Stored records
Content starts

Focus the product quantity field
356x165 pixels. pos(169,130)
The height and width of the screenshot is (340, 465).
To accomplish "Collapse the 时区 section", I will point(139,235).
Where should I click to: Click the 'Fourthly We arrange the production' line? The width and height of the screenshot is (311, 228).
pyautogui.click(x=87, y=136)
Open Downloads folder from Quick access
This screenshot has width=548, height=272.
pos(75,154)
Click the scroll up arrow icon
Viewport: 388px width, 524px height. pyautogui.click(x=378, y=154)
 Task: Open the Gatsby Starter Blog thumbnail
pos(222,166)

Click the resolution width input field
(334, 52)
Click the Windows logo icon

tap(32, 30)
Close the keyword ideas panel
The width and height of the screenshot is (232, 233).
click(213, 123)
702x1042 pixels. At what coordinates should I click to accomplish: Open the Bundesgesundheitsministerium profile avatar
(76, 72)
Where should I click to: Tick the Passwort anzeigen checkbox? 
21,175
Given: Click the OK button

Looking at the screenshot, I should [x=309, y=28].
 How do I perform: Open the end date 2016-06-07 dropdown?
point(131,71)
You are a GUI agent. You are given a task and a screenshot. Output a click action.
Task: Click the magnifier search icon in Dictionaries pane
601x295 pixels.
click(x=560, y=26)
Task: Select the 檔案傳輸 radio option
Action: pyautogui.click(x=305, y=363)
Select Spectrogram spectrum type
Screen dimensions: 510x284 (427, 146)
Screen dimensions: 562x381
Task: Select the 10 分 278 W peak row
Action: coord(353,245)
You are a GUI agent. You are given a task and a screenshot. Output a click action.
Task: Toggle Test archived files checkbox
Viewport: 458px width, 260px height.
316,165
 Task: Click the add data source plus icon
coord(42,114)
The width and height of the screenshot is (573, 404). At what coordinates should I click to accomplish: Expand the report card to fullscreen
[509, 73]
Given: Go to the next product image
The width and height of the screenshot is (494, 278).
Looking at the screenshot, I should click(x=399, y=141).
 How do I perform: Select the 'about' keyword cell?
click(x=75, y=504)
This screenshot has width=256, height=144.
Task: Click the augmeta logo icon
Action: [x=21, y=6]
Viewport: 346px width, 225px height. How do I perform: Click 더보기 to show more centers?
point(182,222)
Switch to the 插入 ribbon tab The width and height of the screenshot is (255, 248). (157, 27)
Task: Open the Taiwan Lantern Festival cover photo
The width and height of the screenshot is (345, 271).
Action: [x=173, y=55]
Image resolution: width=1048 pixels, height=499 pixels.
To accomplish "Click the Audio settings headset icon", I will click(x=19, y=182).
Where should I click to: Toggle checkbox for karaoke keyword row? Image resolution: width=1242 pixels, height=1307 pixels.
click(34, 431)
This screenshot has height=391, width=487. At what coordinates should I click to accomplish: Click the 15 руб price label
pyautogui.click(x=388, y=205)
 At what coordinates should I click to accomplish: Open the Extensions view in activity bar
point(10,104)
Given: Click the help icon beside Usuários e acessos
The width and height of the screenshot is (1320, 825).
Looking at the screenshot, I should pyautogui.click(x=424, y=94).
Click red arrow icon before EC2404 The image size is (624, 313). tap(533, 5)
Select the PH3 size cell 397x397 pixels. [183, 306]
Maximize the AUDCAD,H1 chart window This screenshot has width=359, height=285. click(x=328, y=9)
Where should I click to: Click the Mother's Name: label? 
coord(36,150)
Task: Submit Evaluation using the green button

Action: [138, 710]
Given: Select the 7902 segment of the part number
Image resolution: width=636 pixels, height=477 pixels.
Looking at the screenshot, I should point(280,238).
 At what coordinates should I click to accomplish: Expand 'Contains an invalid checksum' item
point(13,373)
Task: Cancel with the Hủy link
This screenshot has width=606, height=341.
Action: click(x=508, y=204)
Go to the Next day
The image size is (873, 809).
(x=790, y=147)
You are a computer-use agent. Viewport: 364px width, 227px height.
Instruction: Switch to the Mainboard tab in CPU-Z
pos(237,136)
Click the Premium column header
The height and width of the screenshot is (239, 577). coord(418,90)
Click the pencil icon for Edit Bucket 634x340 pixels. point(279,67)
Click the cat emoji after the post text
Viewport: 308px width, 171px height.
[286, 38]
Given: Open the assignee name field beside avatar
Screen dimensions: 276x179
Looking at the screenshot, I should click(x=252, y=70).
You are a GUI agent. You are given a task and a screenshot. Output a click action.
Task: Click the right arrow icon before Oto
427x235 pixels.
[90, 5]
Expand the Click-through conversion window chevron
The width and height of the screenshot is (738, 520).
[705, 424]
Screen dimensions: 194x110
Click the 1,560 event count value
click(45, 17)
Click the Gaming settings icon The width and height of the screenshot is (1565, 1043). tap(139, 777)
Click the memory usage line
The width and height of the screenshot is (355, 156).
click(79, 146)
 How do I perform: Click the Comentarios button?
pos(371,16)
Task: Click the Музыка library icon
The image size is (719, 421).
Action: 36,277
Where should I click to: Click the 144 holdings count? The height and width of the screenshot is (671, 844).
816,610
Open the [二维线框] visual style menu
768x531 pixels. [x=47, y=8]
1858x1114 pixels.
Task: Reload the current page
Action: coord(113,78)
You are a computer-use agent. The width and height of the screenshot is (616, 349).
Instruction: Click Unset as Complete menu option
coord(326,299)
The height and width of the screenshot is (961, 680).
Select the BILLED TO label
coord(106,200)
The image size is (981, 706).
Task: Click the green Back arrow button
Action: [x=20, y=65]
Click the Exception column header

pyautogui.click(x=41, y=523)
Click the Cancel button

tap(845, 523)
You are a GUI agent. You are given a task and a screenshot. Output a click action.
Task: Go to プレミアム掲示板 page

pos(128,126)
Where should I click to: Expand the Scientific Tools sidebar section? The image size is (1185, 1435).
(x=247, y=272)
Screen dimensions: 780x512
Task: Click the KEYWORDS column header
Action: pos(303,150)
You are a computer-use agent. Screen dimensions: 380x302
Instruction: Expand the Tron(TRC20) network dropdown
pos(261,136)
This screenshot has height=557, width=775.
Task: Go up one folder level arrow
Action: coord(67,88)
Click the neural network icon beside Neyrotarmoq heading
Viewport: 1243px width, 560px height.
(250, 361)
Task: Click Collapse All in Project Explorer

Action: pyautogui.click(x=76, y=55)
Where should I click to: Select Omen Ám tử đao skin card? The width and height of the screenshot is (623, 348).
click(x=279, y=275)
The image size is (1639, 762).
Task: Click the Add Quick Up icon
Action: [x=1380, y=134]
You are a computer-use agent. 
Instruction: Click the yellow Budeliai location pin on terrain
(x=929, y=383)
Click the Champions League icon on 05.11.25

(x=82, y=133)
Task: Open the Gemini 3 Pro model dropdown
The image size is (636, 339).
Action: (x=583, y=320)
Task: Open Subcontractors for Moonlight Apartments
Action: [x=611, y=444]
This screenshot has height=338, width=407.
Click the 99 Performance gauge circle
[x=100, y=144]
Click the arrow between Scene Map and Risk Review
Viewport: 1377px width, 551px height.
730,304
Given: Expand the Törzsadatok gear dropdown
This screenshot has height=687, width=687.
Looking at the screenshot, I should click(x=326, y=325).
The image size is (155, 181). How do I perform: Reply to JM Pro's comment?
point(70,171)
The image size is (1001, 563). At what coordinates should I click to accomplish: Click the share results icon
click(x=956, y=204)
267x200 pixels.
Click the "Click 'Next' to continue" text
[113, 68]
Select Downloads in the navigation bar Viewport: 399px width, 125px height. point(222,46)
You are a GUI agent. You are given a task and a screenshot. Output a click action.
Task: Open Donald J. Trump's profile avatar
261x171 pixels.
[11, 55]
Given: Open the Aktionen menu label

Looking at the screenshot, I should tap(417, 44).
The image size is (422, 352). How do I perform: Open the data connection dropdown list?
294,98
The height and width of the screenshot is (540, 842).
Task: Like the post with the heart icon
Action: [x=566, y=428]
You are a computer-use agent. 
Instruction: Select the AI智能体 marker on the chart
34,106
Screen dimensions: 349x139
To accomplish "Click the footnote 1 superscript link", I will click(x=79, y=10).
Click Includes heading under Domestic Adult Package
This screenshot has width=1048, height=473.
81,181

Content ends

== What is needed ==
Take every line above carrying "will" and return it.

== Solution ==
To accomplish "Collapse the 时区 section", I will point(139,235).
To accomplish "Click the Audio settings headset icon", I will click(x=19, y=182).
To accomplish "Click the footnote 1 superscript link", I will click(x=79, y=10).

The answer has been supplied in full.